Salarié de l’usine depuis plus de vingt ans en tant qu’informaticien et automaticien, il s’en souvient bien. Immédiatement, cela l’a révolté. « Nestlé venait d’annoncer son plan mondial pour 2050, visant à décarboner ses sites, comme celui de Veauche, explique Frédéric. L’entreprise avait l’intention de remplacer deux chaudières à gaz par deux chaudières à biomasse. » Ce qui aurait menacé les nombreuses forêts situées autour de l’usine, installée en 1981 en plein cœur du Massif central. Un projet inquiétant : « L’usine avait prévu de puiser du bois dans un rayon de 100 kilomètres autour de l’usine, mettant ainsi sous pression toute la ressource forestière des monts du Forez, du Pilat ou du Velay », alerte-t-il.

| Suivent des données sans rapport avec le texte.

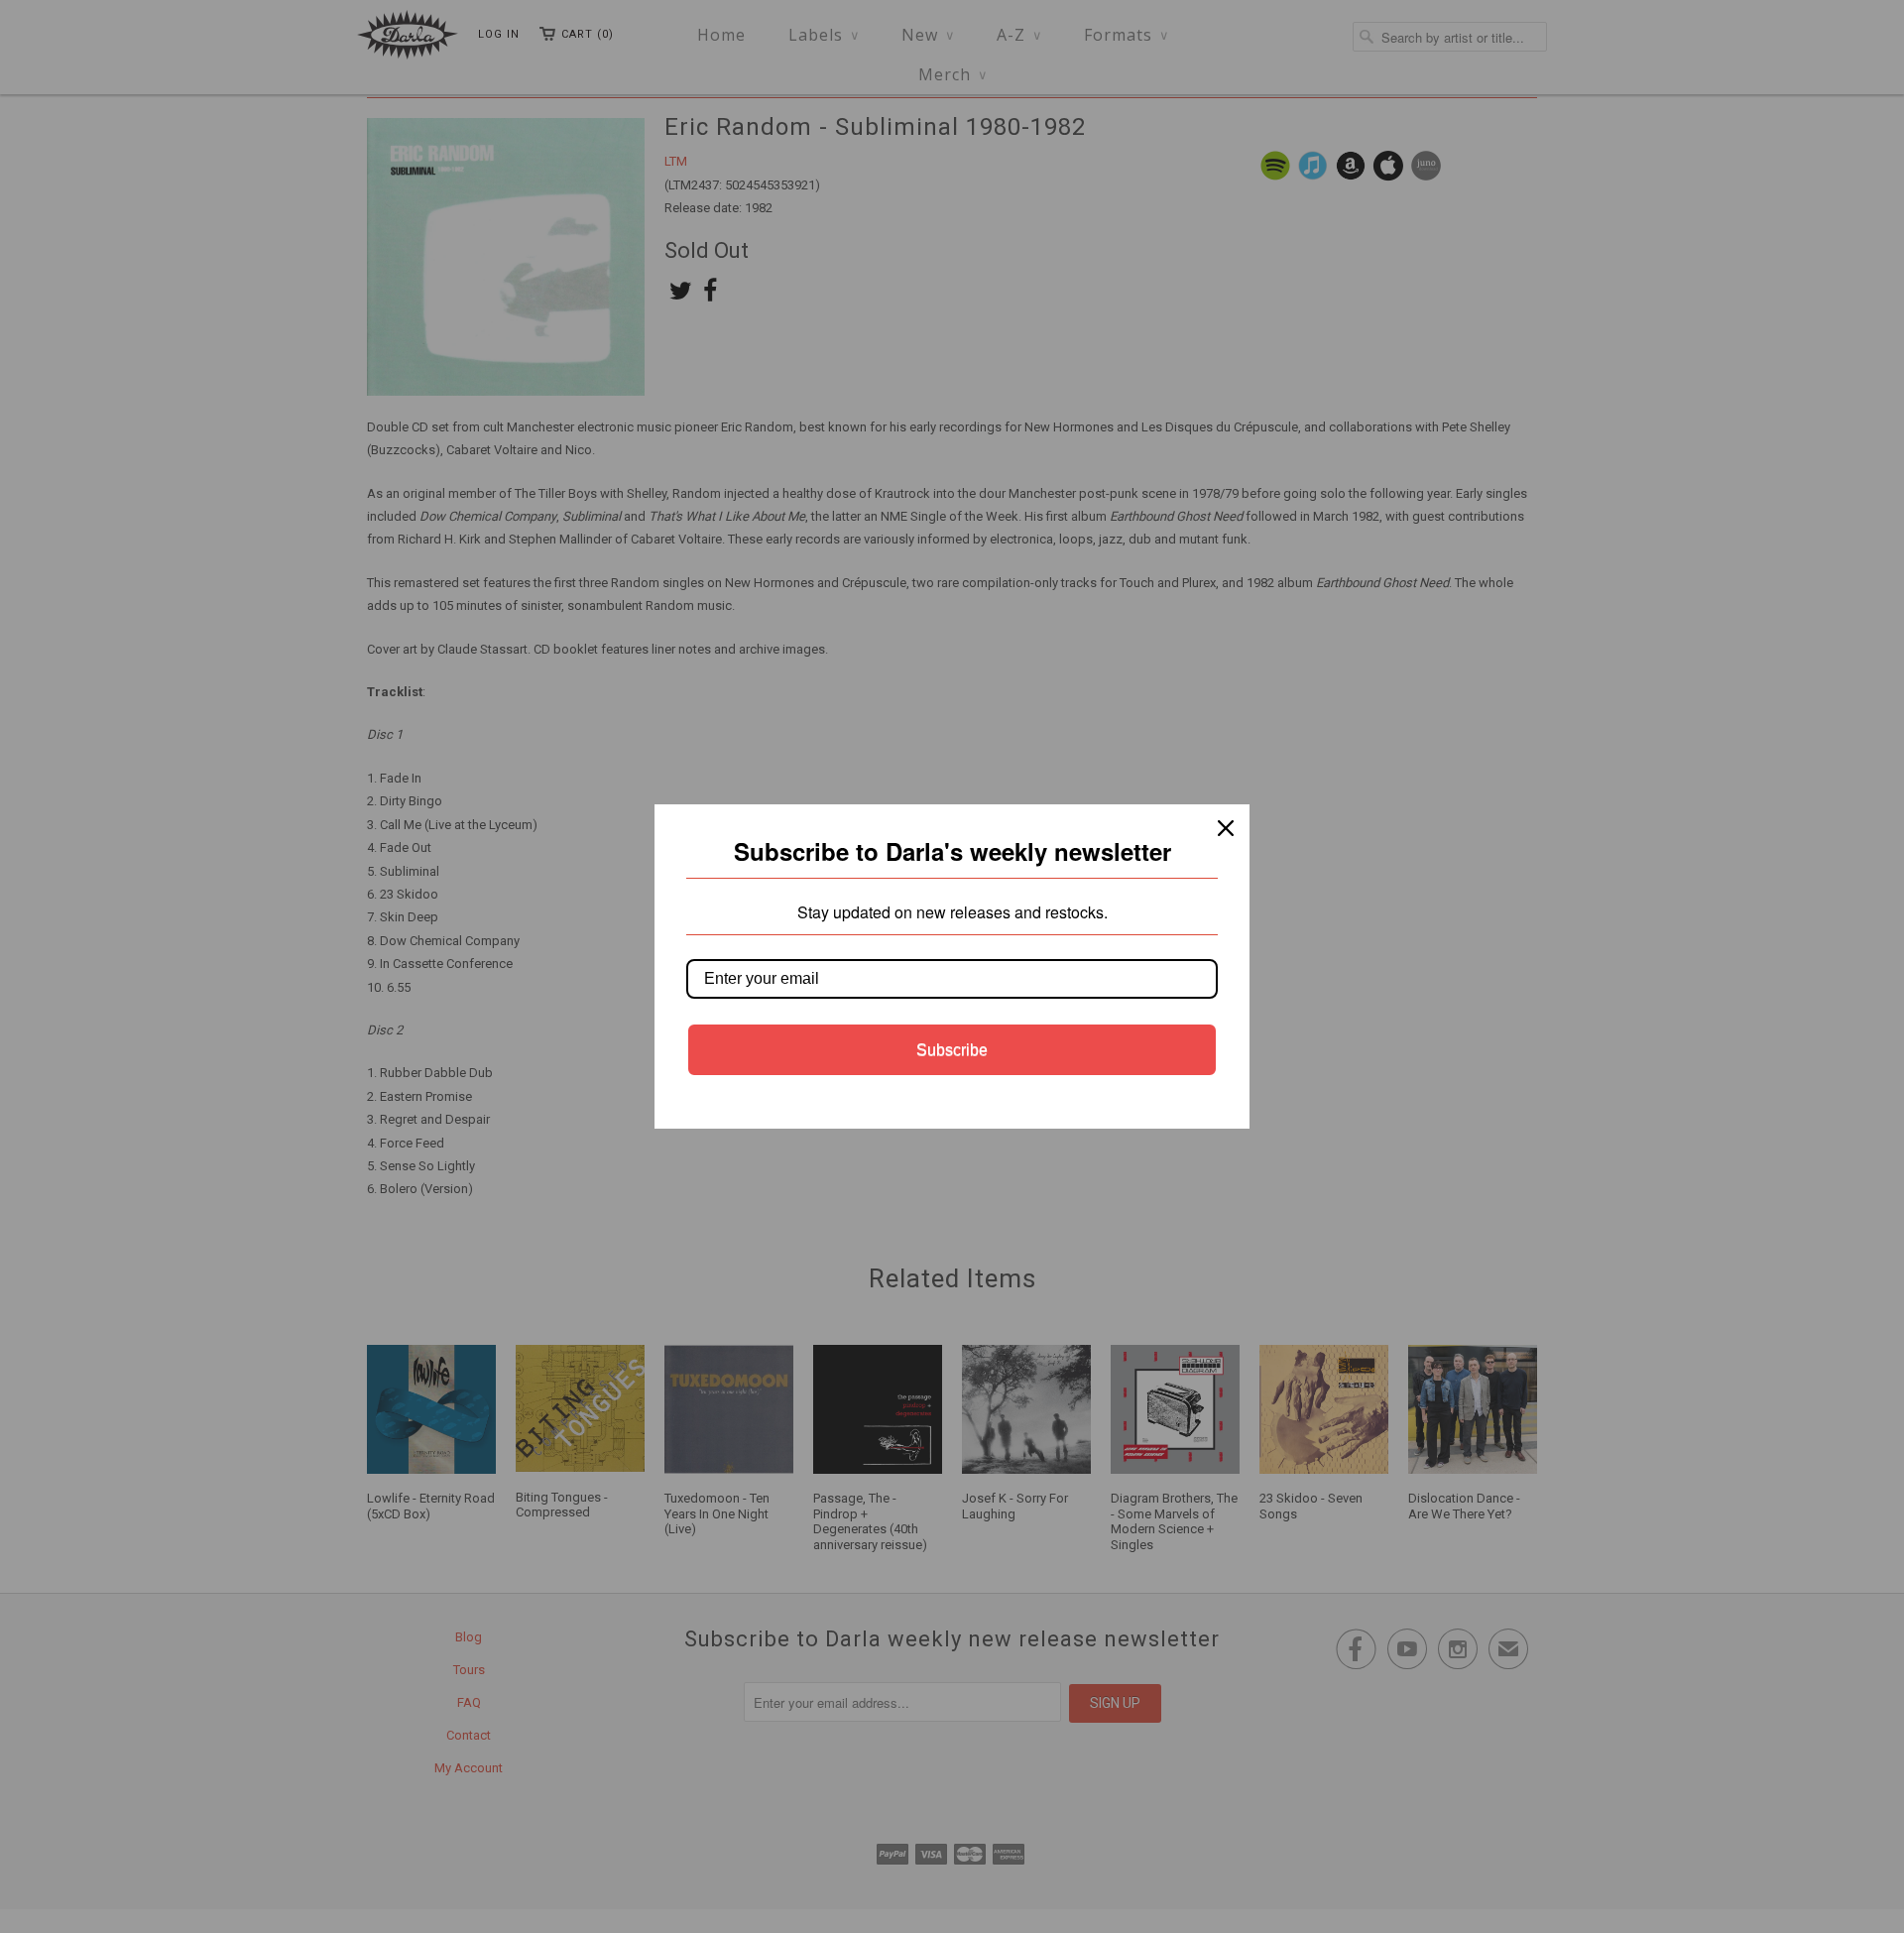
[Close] (1226, 828)
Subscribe (952, 1049)
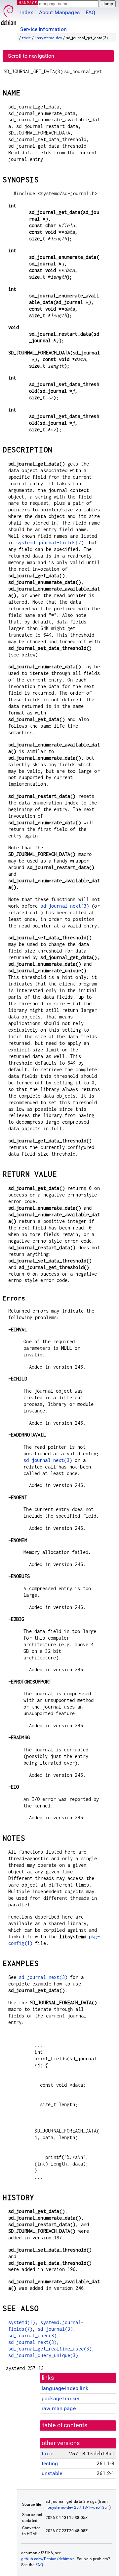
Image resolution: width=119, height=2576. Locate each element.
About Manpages (59, 12)
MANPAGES (29, 2)
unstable (52, 2473)
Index (26, 12)
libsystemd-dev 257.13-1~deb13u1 (77, 2507)
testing (50, 2463)
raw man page (59, 2408)
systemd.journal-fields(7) (50, 542)
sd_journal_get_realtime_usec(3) (50, 2348)
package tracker (60, 2398)
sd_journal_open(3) (32, 2335)
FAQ (90, 12)
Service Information (43, 29)
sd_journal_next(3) (64, 906)
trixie (26, 38)
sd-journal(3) (55, 2329)
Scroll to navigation (31, 56)
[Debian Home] (8, 13)
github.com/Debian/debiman (48, 2559)
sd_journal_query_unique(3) (43, 2355)
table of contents (65, 2425)
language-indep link (65, 2388)
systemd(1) (21, 2322)
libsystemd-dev (48, 38)
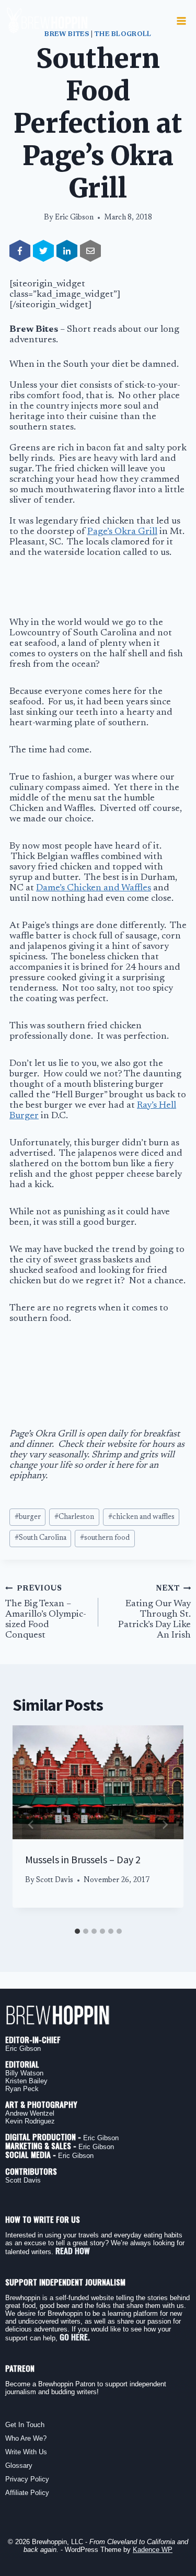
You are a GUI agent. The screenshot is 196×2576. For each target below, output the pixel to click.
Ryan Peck (22, 2089)
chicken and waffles (141, 1517)
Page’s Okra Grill (122, 532)
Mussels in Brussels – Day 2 (83, 1859)
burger (28, 1517)
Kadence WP (152, 2550)
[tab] (77, 1931)
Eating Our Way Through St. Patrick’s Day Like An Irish (154, 1612)
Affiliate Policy (27, 2493)
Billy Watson (24, 2073)
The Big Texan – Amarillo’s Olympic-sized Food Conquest (45, 1612)
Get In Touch (24, 2425)
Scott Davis (54, 1880)
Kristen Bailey (26, 2081)
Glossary (18, 2465)
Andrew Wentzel (29, 2113)
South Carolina (40, 1538)
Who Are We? (26, 2438)
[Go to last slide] (31, 1825)
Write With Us (26, 2452)
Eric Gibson (74, 218)
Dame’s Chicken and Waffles (93, 888)
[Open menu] (181, 21)
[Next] (164, 1825)
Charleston (74, 1517)
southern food (105, 1538)
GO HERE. (75, 2336)
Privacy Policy (27, 2479)
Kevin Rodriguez (30, 2121)
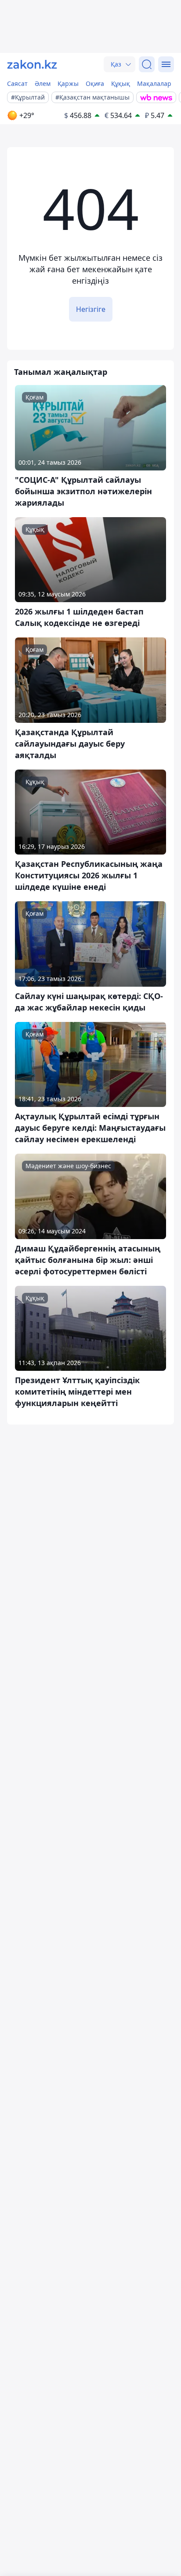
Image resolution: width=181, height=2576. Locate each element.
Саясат (17, 83)
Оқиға (95, 83)
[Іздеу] (147, 64)
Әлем (43, 83)
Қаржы (68, 83)
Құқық (120, 83)
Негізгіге (90, 309)
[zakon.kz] (32, 64)
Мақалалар (154, 83)
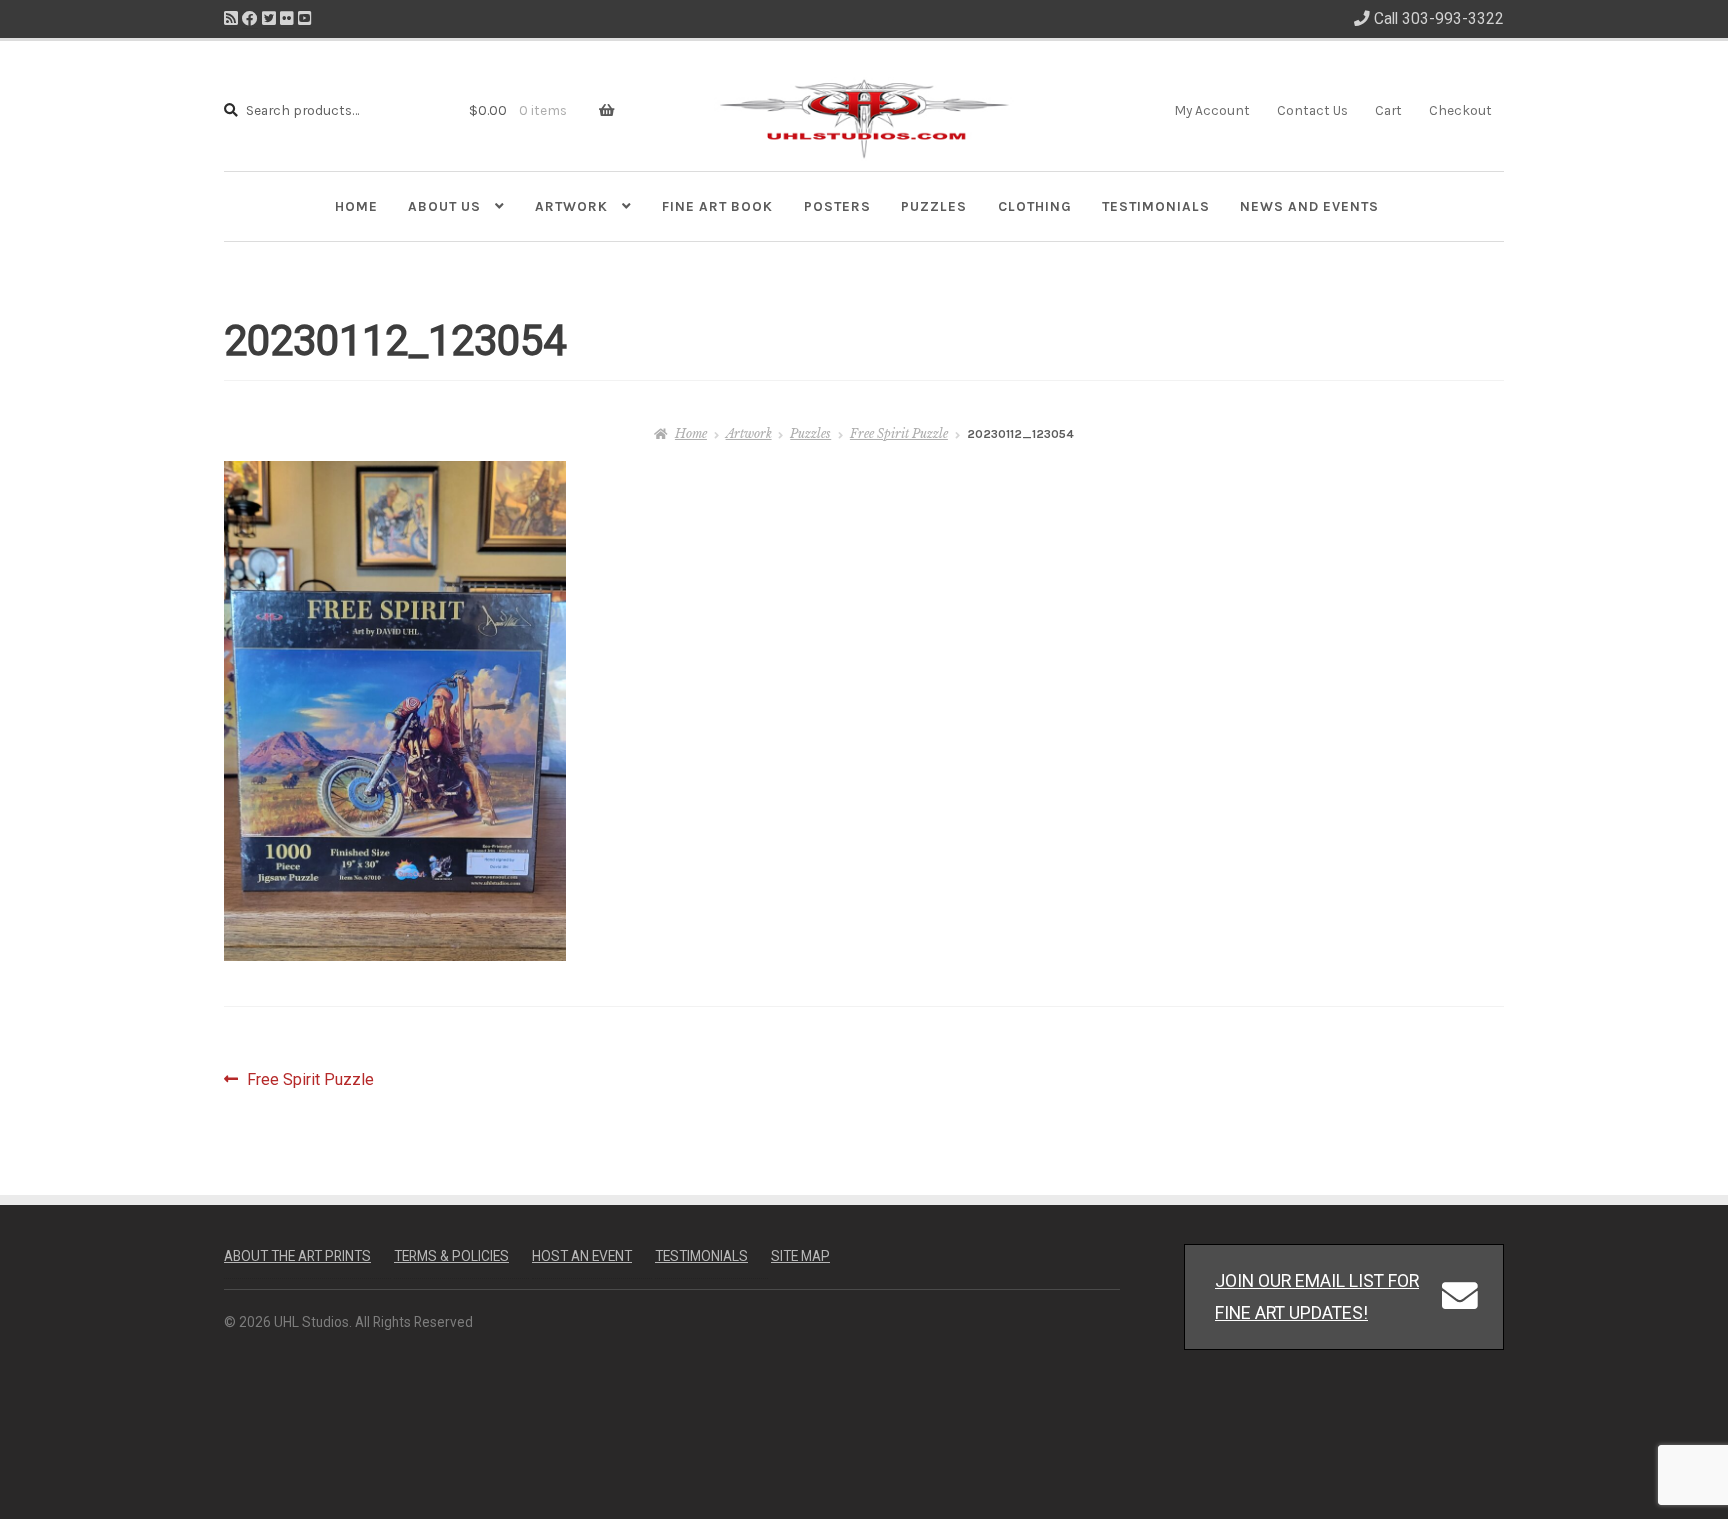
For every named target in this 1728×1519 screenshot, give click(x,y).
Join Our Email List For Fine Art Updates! (1317, 1296)
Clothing (1035, 206)
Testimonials (1156, 206)
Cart (1388, 110)
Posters (837, 206)
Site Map (800, 1256)
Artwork (571, 206)
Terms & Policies (451, 1256)
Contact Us (1312, 110)
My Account (1212, 110)
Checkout (1460, 110)
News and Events (1309, 206)
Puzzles (934, 206)
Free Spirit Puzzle (899, 433)
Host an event (582, 1256)
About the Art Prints (297, 1256)
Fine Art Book (717, 206)
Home (356, 206)
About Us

Un plan qui aurait défiguré la forêt

L’entreprise avait eu pour objectif de « remplacer l’énergie fossile par celle du bois, car celle-ci était considérée comme une énergie “pauvre en émissions » », lâche-t-il. Or les impacts auraient été tout de même énormes. Afin d’obtenir 70 tonnes de bois, la direction comptait abattre plus d’un hectare de forêt par jour, soit l’équivalent d’un terrain de football… Le tout pour « stériliser et chauffer de la nourriture pour chats », s’indigne Frédéric.

Sentant le danger arriver, Frédéric se lance dans la bataille : « Je me suis dit que si je ne faisais rien, c’était comme être complice. » Il  n’est pas resté seul longtemps dans son combat contre le projet de chaudières biomasse. Rapidement, il est rejoint par Alexandre Joly, salarié de Nestlé depuis 17 ans et ancien syndicaliste, tout aussi préoccupé par l’impact écologique du projet. À eux deux, ils ont formé un duo qu’Alexandre décrit comme « très complémentaire », alliant expertise technique et expérience syndicale.

Conscients que leur contestation devait être entendue de manière légitime, ils choisissent à ce moment de s’engager sur la voie syndicale. « C’était le moyen le plus direct de faire remonter notre désaccord et de poser des questions », glisse Frédéric. En lisant un article du Monde, ils découvrent Printemps écologique, un jeune syndicat créé en 2020, qui milite pour une transformation des entreprises par le dialogue social.

« Gagner du poids »

En novembre 2022, les deux employés prennent contact avec Anne Le Corre, cofondatrice du mouvement. La rencontre marque le début d’une collaboration étroite. « On leur a apporté du soutien moral, on les a rassurés sur leur intuition, raconte-t-elle, et on les a aidés à creuser le sujet techniquement. » Le projet était alors soutenu par l’ADEME et « encouragé » par l’exécutif, comme l’a précisé Frédéric. Ainsi, il devenait urgent de construire un contre-argumentaire solide.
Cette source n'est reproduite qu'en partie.